Exactly as shown below, retype every line of the data.

▸ **MATERIAL FOR THIS EXERCISE**:
↓↓↓

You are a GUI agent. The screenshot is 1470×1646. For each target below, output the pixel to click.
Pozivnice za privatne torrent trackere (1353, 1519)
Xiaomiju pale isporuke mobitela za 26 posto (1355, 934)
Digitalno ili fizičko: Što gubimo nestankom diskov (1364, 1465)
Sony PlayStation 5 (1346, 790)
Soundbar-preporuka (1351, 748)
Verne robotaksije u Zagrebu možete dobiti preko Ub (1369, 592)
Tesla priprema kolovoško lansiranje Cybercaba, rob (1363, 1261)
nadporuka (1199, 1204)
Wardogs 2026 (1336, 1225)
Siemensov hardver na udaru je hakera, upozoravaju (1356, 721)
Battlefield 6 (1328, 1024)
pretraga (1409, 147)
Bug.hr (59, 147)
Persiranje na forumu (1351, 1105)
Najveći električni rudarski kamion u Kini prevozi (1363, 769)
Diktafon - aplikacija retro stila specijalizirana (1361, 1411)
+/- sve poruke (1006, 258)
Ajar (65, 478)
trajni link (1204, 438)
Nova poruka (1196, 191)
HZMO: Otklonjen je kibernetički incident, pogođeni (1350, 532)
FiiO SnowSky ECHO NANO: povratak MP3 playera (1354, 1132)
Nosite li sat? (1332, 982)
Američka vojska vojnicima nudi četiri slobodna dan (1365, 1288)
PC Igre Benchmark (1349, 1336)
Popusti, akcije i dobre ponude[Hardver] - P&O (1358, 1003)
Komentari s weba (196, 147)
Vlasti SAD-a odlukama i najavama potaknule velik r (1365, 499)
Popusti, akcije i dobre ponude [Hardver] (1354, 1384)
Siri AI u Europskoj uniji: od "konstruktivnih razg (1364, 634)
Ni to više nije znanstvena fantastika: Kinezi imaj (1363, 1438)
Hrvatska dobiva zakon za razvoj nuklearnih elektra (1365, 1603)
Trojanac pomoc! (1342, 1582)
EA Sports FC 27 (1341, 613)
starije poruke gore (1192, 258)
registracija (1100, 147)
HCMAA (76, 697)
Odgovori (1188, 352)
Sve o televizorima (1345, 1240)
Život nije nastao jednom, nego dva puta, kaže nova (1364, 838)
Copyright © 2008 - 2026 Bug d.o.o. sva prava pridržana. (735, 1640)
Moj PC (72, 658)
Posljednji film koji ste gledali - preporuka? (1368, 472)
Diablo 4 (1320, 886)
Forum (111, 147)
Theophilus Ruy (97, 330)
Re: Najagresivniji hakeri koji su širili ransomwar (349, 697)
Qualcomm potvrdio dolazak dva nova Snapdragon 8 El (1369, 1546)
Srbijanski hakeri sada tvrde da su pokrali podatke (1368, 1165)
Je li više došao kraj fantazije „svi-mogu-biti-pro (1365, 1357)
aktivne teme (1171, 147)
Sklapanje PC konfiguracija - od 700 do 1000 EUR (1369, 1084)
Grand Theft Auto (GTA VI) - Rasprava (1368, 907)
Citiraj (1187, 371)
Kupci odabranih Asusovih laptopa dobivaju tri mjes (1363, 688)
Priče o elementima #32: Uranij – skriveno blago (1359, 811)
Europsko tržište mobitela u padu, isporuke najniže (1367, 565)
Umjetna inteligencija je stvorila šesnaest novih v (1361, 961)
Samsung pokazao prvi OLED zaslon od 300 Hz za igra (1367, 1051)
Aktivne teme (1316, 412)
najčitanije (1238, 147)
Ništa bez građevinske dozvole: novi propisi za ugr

↑↑↑

▸ **SOLVED EXERCISE**:
You are a GUI agent. The screenshot is 1470×1646. For each target below, output the pixel to click.
Pozivnice za privatne torrent trackere (1353, 1519)
Xiaomiju pale isporuke mobitela za 26 posto (1355, 934)
Digitalno ili fizičko: Što gubimo nestankom diskov (1364, 1465)
Sony PlayStation 5 (1346, 790)
Soundbar-preporuka (1351, 748)
Verne robotaksije u Zagrebu možete dobiti preko Ub (1369, 592)
Tesla priprema kolovoško lansiranje Cybercaba, rob (1363, 1261)
nadporuka (1199, 1204)
Wardogs 2026 (1336, 1225)
Siemensov hardver na udaru je hakera, upozoravaju (1356, 721)
Battlefield 6 (1328, 1024)
pretraga (1409, 147)
Bug.hr (59, 147)
Persiranje na forumu (1351, 1105)
Najveći električni rudarski kamion u Kini prevozi (1363, 769)
Diktafon - aplikacija retro stila specijalizirana (1361, 1411)
+/- sve poruke (1006, 258)
Ajar (65, 478)
trajni link (1204, 438)
Nova poruka (1196, 191)
HZMO: Otklonjen je kibernetički incident, pogođeni (1350, 532)
FiiO SnowSky ECHO NANO: povratak MP3 playera (1354, 1132)
Nosite li sat? (1332, 982)
Američka vojska vojnicima nudi četiri slobodna dan (1365, 1288)
PC Igre Benchmark (1349, 1336)
Popusti, akcije i dobre ponude[Hardver] - P&O (1358, 1003)
Komentari s weba (196, 147)
Vlasti SAD-a odlukama i najavama potaknule velik r (1365, 499)
Popusti, akcije i dobre ponude [Hardver] (1354, 1384)
Siri AI u Europskoj uniji: od "konstruktivnih razg (1364, 634)
Ni to više nije znanstvena fantastika: Kinezi imaj (1363, 1438)
Hrvatska dobiva zakon za razvoj nuklearnih elektra (1365, 1603)
Trojanac pomoc! (1342, 1582)
EA Sports FC 27 (1341, 613)
starije poruke gore (1192, 258)
registracija (1100, 147)
HCMAA (76, 697)
Odgovori (1188, 352)
Sve o televizorima (1345, 1240)
Život nije nastao jednom, nego dva puta, kaže nova (1364, 838)
Copyright © 2008 - 2026 Bug d.o.o. sva prava pridržana. (735, 1640)
Moj PC (72, 658)
Posljednji film koji ste gledali - preporuka? (1368, 472)
Diablo 4 (1320, 886)
Forum (111, 147)
Theophilus Ruy (97, 330)
Re: Najagresivniji hakeri koji su širili ransomwar (349, 697)
Qualcomm potvrdio dolazak dva nova Snapdragon 8 El (1369, 1546)
Srbijanski hakeri sada tvrde da su pokrali podatke (1368, 1165)
Je li više došao kraj fantazije „svi-mogu-biti-pro (1365, 1357)
aktivne teme (1171, 147)
Sklapanje PC konfiguracija - od 700 do 1000 EUR (1369, 1084)
Grand Theft Auto (GTA VI) - Rasprava (1368, 907)
Citiraj (1187, 371)
Kupci odabranih Asusovih laptopa dobivaju tri mjes (1363, 688)
Priče o elementima #32: Uranij – skriveno blago (1359, 811)
Europsko tržište mobitela u padu, isporuke najniže (1367, 565)
Umjetna inteligencija je stvorila šesnaest novih v (1361, 961)
Samsung pokazao prvi OLED zaslon od 300 Hz za igra (1367, 1051)
Aktivne teme (1316, 412)
najčitanije (1238, 147)
Ništa bez građevinske dozvole: novi propisi za ugr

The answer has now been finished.